Output exactly those lines of the data that lie between the line containing "The height and" and the final line, both ends counted.

══ Listed entries ══

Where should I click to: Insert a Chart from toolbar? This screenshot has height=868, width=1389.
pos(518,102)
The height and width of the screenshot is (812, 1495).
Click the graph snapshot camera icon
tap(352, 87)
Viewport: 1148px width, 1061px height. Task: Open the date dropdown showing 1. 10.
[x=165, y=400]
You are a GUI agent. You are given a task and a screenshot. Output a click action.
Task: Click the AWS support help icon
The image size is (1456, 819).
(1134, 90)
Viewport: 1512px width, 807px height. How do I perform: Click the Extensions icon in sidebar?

═══

### Your response
The height and width of the screenshot is (812, 1495).
Click the graph snapshot camera icon
tap(352, 87)
Viewport: 1148px width, 1061px height. Task: Open the date dropdown showing 1. 10.
[x=165, y=400]
You are a GUI agent. You are given a task and a screenshot. Output a click action.
Task: Click the AWS support help icon
The image size is (1456, 819).
(1134, 90)
Viewport: 1512px width, 807px height. How do I perform: Click the Extensions icon in sidebar?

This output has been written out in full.